Our concept of weight is entirely dependent on the gravitational pull and overall mass of the object or in our case Earth that we are standing on. If mass changes, the force of gravity is subject to change and can drastically alter our weight or ability to survive, it’s all relative. Let’s delve into the concept of something being fundamental. Is it a universal truth or a sort of knowledge acquired simply from existing? For example, do we know how to say cheese in every single language? Are we born knowing all of the Presidents from the United States? Does a Starbucks emerge organically outside of human construction? Do we know the concepts of time, age, or the vastness of our universe at birth? No to all of those, however, there are a few things we all realize at a young age, which is the importance of fun, playing, laughing, and love. 

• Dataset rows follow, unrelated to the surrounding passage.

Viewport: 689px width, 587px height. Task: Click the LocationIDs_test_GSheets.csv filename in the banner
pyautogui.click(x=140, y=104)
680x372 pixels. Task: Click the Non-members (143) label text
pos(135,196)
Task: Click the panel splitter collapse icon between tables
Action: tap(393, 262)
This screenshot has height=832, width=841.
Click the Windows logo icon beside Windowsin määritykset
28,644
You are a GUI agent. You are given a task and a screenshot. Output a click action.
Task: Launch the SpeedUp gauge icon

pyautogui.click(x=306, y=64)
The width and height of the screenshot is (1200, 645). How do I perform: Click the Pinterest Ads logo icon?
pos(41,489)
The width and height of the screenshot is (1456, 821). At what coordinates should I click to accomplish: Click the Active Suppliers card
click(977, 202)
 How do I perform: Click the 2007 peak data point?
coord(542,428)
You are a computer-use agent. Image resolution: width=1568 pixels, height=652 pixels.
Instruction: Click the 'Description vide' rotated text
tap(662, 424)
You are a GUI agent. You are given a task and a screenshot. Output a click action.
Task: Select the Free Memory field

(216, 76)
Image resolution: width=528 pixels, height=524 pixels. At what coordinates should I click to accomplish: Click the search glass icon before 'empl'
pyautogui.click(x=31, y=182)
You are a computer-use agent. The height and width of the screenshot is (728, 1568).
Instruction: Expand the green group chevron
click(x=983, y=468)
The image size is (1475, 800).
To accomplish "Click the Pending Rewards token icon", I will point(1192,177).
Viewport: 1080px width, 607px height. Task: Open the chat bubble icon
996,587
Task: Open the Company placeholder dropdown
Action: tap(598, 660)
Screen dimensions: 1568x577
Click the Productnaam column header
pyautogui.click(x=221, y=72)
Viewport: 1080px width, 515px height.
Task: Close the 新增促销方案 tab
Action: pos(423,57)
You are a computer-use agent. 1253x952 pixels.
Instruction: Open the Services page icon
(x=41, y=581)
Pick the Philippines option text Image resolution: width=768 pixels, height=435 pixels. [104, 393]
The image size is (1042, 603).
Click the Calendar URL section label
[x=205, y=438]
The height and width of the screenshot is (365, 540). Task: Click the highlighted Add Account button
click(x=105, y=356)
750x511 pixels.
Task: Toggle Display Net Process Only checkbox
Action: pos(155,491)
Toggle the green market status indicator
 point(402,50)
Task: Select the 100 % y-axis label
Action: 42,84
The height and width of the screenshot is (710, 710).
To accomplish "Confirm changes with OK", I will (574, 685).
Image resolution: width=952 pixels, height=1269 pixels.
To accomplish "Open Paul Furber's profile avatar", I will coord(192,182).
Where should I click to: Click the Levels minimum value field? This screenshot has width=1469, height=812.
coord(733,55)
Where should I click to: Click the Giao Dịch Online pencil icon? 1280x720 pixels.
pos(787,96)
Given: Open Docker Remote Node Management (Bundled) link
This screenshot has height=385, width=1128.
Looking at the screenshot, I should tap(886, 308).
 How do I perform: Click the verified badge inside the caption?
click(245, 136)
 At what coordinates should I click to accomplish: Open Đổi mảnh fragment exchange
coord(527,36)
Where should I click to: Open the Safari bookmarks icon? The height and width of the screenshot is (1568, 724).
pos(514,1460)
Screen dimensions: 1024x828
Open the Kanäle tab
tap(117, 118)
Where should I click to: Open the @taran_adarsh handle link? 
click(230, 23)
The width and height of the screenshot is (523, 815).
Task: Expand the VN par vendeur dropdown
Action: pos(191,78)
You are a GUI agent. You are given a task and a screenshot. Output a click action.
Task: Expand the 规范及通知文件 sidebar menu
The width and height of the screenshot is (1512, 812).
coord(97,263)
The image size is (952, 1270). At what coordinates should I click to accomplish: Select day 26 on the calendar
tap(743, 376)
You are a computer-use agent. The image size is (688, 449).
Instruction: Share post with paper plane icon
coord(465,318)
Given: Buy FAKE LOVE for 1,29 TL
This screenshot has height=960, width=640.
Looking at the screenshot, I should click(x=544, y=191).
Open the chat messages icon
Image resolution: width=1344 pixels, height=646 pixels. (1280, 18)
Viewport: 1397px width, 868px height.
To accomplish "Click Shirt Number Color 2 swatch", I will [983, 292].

Personal reflection: The point in my life where I initially became acquainted with the philosophy of emptiness was back in 2014 when I was 20. For hours at a time, I would sit out on my parent’s deck at night and just observe the present moment even with it being dead winter. This was 2 years into my inquiry in Buddhism and martial meditation. When I was 18 in 2012, I wanted to become a shaolin monk, which I never did, but that didn’t stop me from learning about its teachings and martial ways. I do not consider myself a Buddhist, however amidst this period of early meditation an insight came to mind and is as follows, “to be fearful of the unknown only makes one more distant from understanding it.” What we truly desire often resides beyond the limitations of our fears.